Cimrilik Hakkında Hikâyeler
Basra'da zengin ve cimri bir kişi vardı. Komşularından biri kendisini davet etti. Kendisine yumurtalı kıyma takdim etti. O yumurtalı kıymadan fazlasıyla yedi. Bir taraftan yiyor, bir taraftan su içiyordu. Sonunda karnı şişti. Bundan dolayı üzerine bir ağırlık çöktü ve kıvranmaya başladı. Son raddeye vardığı zaman durumunu doktora söyledi. Doktor 'Önemli değil, yediğini kusmak suretiyle çıkar, kurtulursun!' dedi. Adam 'Yumurtalı kıymayı kusmak suretiyle nasıl çıkarayım? Ölürüm daha iyi' dedi.
Bir bedevi birini aramaya geldi. Aranan kişinin önünde incir vardı. Bedeviyi görünce inciri abasıyla örttü. Bedevi oturdu, adam bedeviye şöyle dedi:
-Sen Kur'an'dan birşey biliyor musun?
-Evet!Sonra 'Ve'z-zeytûni ve tûr-i sînîn...' diye Tin sûresini okumaya başladı. Bunun üzerine kişi bedeviye dedi ki:
-Hani surenin başındaki Vettîni kelimesi?
-(Latifeyle) Tin (incir) senin abanın altındadır.
Zatın biri bir arkadaşını davet etti ve ona birşey. yedirmedi. Onu ikindi zamanına kadar evde bekletti. Adam iyice acıktı. Neredeyse delirecekti. Bunun üzerine ev sahibi ud'u eline aldı ve ona dedi ki: 'Hayatımla sana yemin verdiriyorum, sen hangi makamı seviyorsan ben o makamda çalayım!' Adam cevap olarak 'Kavrayan etin sesini istiyorum!' dedi.
Hikâye olunuyor ki, Muhammed b. Yahya b. Halid el-Bermekî126 cimri, hem de kötü bir cimriydi. Bunun üzerine onun bu halini bilen ve arası iyi olan bir arkadaşından durumu soruldu. Ona biri 'Onun sofrasını bana anlat' deyince, arkadaşı 'Onun sofrası bir kulaç çapındadır. Onun tabakları haşhaşın tanelerinden delinmiştir!' dedi. Denildi ki:
- O sofraya kim gelip hazır bulunuyor?
- Kiramen kâtibin melekleri!
-O halde onunla beraber kimse yemek yemiyor mu?

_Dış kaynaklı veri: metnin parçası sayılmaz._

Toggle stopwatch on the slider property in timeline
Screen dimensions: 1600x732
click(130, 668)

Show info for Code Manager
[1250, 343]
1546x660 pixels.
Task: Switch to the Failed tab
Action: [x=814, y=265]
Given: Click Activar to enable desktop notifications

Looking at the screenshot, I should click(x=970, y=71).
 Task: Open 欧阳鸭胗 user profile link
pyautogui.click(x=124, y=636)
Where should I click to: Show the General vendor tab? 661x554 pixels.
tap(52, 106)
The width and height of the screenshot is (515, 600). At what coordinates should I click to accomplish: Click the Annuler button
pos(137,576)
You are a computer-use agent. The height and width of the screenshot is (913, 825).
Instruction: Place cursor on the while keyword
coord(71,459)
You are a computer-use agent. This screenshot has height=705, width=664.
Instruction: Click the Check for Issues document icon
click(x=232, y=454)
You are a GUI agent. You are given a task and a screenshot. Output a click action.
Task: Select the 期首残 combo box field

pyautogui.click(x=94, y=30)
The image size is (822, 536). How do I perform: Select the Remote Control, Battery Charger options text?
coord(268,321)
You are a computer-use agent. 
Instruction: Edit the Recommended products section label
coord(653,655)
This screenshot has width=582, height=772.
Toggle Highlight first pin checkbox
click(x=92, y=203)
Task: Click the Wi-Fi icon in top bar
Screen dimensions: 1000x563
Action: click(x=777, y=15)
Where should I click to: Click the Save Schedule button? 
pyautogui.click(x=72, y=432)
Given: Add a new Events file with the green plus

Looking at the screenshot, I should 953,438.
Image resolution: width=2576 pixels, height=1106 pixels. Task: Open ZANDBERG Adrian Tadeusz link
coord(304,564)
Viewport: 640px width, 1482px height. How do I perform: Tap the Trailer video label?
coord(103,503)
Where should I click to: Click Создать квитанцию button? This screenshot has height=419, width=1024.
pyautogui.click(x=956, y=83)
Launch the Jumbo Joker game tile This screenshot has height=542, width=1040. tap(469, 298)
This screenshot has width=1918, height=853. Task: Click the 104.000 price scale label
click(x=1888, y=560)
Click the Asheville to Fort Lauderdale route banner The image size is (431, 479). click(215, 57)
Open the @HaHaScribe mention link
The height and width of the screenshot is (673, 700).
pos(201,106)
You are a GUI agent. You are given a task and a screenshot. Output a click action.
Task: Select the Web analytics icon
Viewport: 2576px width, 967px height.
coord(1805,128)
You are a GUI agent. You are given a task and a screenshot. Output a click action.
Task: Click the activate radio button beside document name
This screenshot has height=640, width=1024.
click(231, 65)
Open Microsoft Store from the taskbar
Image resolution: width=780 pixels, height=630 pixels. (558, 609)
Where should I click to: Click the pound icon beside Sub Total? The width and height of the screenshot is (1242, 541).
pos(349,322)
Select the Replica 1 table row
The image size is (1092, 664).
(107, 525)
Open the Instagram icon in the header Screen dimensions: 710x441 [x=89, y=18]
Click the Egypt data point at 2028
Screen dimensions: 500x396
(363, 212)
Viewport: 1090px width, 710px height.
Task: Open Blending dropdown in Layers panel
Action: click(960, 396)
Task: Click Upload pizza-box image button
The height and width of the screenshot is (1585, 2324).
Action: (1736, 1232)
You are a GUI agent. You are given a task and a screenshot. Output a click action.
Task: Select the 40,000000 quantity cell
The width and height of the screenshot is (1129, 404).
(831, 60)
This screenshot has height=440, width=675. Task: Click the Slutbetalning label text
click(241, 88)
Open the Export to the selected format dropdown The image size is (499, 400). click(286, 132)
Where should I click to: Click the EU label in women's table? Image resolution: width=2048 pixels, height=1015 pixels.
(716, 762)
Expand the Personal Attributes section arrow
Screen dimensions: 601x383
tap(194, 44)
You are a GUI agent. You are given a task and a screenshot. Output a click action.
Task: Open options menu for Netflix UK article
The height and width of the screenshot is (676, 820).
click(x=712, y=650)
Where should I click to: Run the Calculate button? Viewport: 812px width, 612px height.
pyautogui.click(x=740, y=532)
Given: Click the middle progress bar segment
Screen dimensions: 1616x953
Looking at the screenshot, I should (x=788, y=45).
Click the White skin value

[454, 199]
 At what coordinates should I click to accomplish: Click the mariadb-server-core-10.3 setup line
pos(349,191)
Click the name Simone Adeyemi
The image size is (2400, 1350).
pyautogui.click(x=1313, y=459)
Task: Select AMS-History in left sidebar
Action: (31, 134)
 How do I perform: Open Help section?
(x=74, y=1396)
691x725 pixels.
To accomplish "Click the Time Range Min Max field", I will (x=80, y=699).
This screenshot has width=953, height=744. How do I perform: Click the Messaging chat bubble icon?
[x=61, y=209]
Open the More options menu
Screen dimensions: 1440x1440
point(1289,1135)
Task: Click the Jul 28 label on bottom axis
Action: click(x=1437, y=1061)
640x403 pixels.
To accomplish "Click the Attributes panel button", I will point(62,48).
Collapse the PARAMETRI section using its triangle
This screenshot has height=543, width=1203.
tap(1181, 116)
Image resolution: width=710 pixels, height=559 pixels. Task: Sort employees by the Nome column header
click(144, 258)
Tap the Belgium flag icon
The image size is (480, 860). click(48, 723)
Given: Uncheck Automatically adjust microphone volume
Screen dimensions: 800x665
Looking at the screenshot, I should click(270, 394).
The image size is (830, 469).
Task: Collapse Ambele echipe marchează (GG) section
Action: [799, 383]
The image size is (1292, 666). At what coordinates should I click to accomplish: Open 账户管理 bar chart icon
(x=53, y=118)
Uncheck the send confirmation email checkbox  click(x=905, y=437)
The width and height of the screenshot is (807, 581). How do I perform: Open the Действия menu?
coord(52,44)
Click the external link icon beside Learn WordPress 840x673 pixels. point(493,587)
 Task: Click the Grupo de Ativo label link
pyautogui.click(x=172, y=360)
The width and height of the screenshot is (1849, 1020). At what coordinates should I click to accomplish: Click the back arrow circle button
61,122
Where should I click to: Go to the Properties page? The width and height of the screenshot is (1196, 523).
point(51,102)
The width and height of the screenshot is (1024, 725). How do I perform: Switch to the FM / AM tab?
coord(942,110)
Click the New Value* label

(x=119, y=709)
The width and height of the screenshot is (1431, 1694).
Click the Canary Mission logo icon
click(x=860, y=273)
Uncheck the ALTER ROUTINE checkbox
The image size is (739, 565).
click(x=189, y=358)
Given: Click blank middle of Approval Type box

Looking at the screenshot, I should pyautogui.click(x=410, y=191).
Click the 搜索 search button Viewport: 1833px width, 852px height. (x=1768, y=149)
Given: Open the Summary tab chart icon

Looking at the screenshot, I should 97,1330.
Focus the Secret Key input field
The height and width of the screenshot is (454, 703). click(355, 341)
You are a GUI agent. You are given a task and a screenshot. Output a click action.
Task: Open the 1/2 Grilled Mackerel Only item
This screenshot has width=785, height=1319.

-Evet! Sinekler beraber yiyorlar!
-Sen onun en yakın adamı olduğun halde senin avretin görünüyor, elbisen de yırtık!
-Allah'a kasem ederim, ben elbisemi dikmek için bir iğneye bile sahip değilim. Muhammed'in elinde Bağdad'dan Nevbe'ye kadar uzanan bir ev olsa, o ev iğnelerle tıka basa dolu olsa, Cebrâil ile
Mîkâil (a.s) beraberlerinde Yakub peygamber olduğu halde gelse,Muhammed'den Aziz'in hanımının yırttığı Yusuf'un (a.s)gömleğini dikmek için ödünç bir iğne isteseler yine vermez!
Denildi ki, Mervan b. Ebu Hafsa, cimriliğinden et yemiyordu. Ta ki, fazlasıyla iştahı çekinceye kadar... Fazlasıyla iştahı çektiği zaman hizmetçisini gönderir, bir baş aldırır, baş yerdi. Kendisine denildi ki:
-Ne oluyor? Yaz kış daima baş yediğini görüyoruz? Neden böyle yapıyorsun?
-Ben başın fiyatını biliyorum. Hizmetçinin bana ihanet edeceğinden eminim. Başta beni kandırmaya gücü yetmiyor ve bir de baş, hizmetçinin pişirip de ondan yiyeceği birşey değildir. Çünkü eğer hizmetçi bir gözüne, veya kulağına veya yanağına dokunsa derhal anlarım. Bir de baştan birkaç çeşit et yiyorum. Gözü bir çeşit, kulağı diğer bir çeşit, dili bir çeşit. Hulkumu bir çeşit, beyni başka bir çeşit! Bütün bunlarla beraber pişirmek masrafından da kurtulmuş oluyorum. İşte benim için başta bu kadar faydalar vardır. Bundan dolayı baş yiyorum.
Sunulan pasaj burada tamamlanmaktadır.